THIRTEEN DAYS TO MIDNIGHT by Patrick Carman
Patrick Carman delivers an interesting take on his superheroish novel, Thirteen Days to Midnight. I was intrigued by his concept, and by his instant dismissal of the powers most people would wish for. I mean, flying is at the top of my list, but he makes a good argument against it, as he does with other superpowers.
The book excels at characterization. I really got into his main character, Jacob Fielding. I thought he was incredibly open and immediately engaging. The fifteen year old had a rough life, and the little bit of happiness he had was short-lived. I found myself wishing I could have read the story of how Jacob and his foster father had found each other and learned to fit in each other’s worlds.
But it is Jacob’s power that takes center stage almost from the beginning. The consequences follow. The beginning — done in media res — kind of threw me for a loop at the beginning, but I know it was there to draw readers into the story. Unfortunately, it doesn’t provide enough information to really ground the events that are going to play out in the pages without giving away too much. The opening pages of Chapter 1 aren’t really engaging enough to pull the reader comfortably into the tale. So I guess this lean hook is the best of both worlds.
Once the story begins and Jacob’s power is out in the open, done in a slow and subtle way so the readers don’t really see it in action until it’s almost over with, there’s no turning back. Especially when the dark side rears its scary face into the light and we know our heroes are really gonna have to think fast or die.
Milo Coffin is Jacob’s best friend and I like him a lot. More than anything, though, I love the bookstore Milo’s parents operate. Coffin’s Books would have been a major hangout for me if I’d been a kid there. The description of the shelves and the books reminded me of every great bookstore I ever found that was filled with old editions and beloved paperbacks where I learned about the world.
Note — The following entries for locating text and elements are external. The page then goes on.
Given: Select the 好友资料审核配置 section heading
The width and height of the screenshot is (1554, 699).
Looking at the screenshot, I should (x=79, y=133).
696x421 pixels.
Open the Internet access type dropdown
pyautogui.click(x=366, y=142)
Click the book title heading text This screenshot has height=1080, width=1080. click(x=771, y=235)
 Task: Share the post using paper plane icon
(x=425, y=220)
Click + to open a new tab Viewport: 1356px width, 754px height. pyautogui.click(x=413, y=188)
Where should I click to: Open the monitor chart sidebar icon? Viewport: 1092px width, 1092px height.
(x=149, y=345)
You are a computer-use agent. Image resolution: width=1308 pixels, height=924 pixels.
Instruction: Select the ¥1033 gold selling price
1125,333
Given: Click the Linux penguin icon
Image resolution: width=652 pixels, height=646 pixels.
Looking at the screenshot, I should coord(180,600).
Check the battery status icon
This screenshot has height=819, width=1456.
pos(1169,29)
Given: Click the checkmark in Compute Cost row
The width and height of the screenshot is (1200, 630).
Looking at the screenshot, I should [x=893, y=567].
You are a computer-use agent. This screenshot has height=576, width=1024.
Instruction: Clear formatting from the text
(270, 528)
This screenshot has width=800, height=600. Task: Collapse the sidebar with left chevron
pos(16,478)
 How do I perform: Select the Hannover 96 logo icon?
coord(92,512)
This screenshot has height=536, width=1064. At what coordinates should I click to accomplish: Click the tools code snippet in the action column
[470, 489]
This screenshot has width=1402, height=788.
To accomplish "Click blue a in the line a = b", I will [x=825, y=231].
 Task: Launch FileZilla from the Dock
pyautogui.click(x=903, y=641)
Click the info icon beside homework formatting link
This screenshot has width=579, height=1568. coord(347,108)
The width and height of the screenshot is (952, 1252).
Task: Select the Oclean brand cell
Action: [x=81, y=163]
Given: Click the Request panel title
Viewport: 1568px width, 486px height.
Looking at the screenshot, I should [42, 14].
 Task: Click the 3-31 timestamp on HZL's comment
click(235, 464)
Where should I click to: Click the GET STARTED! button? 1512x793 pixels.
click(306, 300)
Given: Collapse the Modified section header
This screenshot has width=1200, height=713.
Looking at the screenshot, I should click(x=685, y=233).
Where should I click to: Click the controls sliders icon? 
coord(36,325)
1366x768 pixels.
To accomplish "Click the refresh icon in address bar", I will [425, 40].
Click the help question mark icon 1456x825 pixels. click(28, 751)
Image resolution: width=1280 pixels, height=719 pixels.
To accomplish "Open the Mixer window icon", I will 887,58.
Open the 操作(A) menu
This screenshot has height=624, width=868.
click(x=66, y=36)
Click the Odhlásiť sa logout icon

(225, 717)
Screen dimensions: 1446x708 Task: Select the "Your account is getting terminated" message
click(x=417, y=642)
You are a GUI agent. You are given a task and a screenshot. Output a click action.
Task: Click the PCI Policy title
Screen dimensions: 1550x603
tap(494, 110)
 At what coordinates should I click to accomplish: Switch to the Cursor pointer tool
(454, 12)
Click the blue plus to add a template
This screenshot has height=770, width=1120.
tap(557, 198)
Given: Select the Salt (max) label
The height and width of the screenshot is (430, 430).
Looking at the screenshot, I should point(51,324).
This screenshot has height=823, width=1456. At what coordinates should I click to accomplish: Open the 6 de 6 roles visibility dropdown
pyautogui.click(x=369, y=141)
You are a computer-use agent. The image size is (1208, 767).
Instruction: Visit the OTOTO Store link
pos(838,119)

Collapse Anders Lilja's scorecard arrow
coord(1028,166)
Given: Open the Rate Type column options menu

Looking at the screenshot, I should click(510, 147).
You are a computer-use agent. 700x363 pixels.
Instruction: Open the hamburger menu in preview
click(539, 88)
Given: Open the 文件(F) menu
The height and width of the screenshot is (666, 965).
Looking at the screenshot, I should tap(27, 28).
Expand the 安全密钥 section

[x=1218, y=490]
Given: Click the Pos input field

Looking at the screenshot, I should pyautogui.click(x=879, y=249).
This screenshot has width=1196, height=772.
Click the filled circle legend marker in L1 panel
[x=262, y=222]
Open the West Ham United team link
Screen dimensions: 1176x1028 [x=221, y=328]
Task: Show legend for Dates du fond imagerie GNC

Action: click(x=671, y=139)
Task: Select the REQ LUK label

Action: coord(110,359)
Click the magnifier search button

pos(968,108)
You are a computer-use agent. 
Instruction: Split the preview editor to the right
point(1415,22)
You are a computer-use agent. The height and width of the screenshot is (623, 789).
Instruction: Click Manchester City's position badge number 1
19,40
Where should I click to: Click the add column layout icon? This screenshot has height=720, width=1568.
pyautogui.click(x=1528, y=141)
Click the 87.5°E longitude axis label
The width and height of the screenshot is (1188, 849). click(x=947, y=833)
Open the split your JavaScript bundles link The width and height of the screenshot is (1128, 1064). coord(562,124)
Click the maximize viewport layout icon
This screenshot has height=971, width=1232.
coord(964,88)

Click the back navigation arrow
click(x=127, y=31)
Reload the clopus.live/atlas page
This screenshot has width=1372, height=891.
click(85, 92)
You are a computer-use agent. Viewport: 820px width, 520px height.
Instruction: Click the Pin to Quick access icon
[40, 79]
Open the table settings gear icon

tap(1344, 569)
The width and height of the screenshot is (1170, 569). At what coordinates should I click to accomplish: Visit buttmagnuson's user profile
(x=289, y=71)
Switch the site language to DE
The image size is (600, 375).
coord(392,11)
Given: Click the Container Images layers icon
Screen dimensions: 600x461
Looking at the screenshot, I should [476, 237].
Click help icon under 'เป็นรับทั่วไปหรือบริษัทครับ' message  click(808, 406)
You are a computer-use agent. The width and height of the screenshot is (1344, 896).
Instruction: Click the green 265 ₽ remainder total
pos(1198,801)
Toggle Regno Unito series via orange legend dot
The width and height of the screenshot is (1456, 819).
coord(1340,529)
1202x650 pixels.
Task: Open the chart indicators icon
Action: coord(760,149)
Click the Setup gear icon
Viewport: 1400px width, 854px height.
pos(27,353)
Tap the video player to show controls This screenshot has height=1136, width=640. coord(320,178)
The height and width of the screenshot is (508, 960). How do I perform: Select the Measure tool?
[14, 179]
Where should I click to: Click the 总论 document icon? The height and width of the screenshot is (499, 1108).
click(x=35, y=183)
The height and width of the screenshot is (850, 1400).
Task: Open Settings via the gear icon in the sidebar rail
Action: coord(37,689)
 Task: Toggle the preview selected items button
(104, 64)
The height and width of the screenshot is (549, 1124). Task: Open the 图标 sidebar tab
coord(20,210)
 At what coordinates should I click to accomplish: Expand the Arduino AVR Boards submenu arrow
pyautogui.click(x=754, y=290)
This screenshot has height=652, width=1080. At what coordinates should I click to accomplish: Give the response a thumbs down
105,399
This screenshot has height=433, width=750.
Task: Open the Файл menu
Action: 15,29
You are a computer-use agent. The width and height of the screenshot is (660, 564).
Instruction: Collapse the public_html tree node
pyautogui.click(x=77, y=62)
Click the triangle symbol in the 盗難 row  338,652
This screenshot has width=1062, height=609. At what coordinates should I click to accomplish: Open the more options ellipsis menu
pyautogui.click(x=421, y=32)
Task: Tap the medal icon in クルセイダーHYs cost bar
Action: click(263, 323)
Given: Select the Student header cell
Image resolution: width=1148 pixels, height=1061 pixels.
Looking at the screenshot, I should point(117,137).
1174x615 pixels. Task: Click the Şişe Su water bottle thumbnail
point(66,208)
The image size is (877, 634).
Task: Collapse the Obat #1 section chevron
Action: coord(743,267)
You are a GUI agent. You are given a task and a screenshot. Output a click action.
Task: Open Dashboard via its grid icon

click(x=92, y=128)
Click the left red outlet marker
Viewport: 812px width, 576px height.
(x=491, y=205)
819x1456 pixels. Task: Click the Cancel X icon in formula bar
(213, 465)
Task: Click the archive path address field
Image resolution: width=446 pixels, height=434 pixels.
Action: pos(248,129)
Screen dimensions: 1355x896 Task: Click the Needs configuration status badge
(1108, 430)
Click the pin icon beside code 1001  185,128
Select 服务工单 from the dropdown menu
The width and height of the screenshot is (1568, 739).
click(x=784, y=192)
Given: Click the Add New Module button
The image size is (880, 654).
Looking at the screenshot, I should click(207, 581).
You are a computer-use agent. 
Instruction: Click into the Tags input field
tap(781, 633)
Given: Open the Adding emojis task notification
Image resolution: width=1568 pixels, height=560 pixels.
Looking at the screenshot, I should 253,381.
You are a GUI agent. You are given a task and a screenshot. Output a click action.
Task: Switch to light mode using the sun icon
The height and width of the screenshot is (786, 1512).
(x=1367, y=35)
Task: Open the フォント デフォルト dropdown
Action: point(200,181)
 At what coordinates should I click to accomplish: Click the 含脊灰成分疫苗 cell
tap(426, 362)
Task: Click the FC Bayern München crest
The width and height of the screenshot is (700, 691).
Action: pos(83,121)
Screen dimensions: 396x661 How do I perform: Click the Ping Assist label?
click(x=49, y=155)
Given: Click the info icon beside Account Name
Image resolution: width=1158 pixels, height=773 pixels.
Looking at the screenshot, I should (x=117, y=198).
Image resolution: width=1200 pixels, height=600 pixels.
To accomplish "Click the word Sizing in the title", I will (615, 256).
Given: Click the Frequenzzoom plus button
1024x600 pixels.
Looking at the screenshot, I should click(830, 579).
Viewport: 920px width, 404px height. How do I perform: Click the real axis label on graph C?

Ophelia James is called Oh, and she is likewise a great character. Where Milo kind of looks at the big picture and how he fits into it, Oh tends to look at the big picture and see where she can help. This push and pull between the two characters is interesting, and it reflects the indecision that plagues Jacob about his power.
I wish I could have seen more about the Houdini link, though. I was mostly satisfied with the explanation of the mysterious indestructibility that can be passed around, and I know that further exploration into the cause and effect of the power would have pushed things definitely into the fantasy category, but I wish there had been more.
The resolution to the problem and the plot is fantastic, though. And maybe a little sad. But it works.
I was also impressed by Carman’s introduction of the adults in the novel. Usually they have very small roles in YA books, but Father Tim and Mr. Coffin play pivotal roles.
I don’t know if Carman intends to write a sequel. The book stands on its own just fine, but I keep wondering about what might happen next. Especially with just enough left unexplained. But if the author chooses to write another book about Jacob Fielding, I’ll definitely pick it up.